EXTRACTED ENTRIES:
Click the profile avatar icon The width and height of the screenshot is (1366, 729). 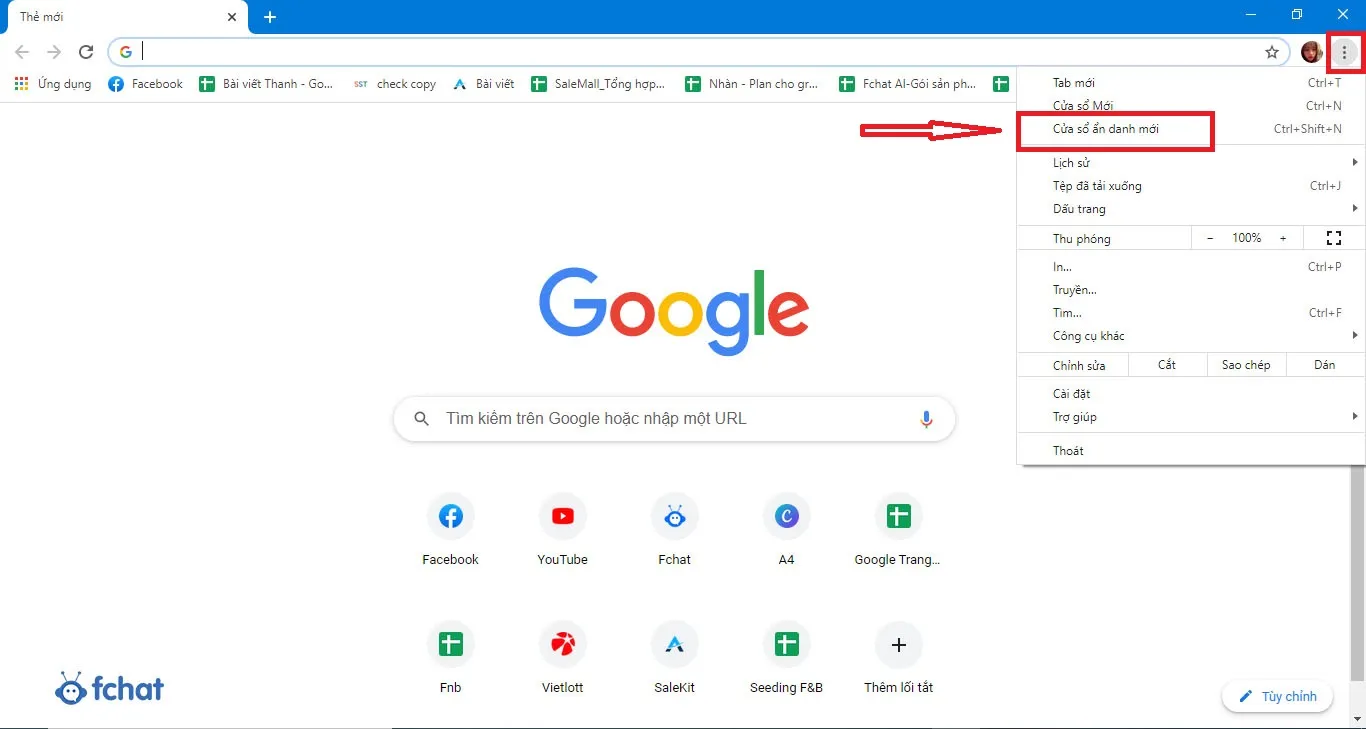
==
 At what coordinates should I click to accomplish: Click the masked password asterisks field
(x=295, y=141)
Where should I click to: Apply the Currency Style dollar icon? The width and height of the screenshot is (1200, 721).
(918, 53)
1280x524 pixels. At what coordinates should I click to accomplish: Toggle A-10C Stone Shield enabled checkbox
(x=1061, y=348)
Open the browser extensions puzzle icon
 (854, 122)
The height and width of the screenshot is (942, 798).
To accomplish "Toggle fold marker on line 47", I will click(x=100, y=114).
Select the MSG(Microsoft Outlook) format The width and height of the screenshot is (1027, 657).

WORK TO DO: Repeat the stretch of entries from the line that contains "The height and" through the line that contains "Select the MSG(Microsoft", both included, without any changes.

RESULT FOR THIS TASK:
The height and width of the screenshot is (942, 798).
To accomplish "Toggle fold marker on line 47", I will click(x=100, y=114).
Select the MSG(Microsoft Outlook) format The width and height of the screenshot is (1027, 657).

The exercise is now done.